The hot topic at Hotel Management’s recent Executive Roundtable, sponsored by Sabre Hospitality Solutions, was “Curating Guest Experiences to Maximize Your Revenue Stream.” The event, held in April at the Omni Berkshire Place in New York City, brought together a varied group of hospitality leaders who examined how to mine the potential return on investment opportunities within a property’s physical plant while enhancing the “emotional” aspects of a guest stay.

The scope of what a hotel is expected to deliver as part of a guest experience has widened to the point where owners and operators, asset managers, even investors, consistently are searching for ways to enhance their properties with distinct offerings that will attract, capture and perhaps, most importantly, retain guest business.
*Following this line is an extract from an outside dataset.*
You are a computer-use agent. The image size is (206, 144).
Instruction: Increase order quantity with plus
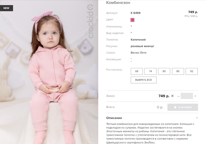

This has led to a subtle trend where hoteliers are taking a cue from their retail brethren, developing public space into a range of smaller, boutique settings that can be commercialized to draw revenue from in-house guests as well as the outside community.

From pop-up food-and-beverage experiences to renting space in the lobby and meeting rooms for local use to specializing in specific types of experiences like scaled weddings, live entertainment and cooking classes, hoteliers increasingly are invigorated by the square-foot potential for greater return on investment represented by such innovation and nontraditional thinking around how a hotel’s physical plant is used.

Which is not to say this type of thinking is new—consider the longstanding existence of spas and indoor swimming pools. Someone’s demands were met. The paradigm shift comes from operating in the current social-media-crazed environment where if you can’t Instagram it, it basically doesn’t exist, driving the industry to be much more focused on consumer preferences.

“Hoteliers, whether independent or even branded, have always wanted to be a part of their own community. But really of late is where they’ve started thinking more about: ‘How do I actually consciously do that … To be more than just a hotel for a hotel’s sake?’” said Michelle L. Woodley, president, Preferred Hotels & Resorts. “Asset managers are like: ‘I’ve got this much square space, square meters or square feet. What are we doing with every inch of the space that we have?’ A way to maximize that is to focus on the local market.”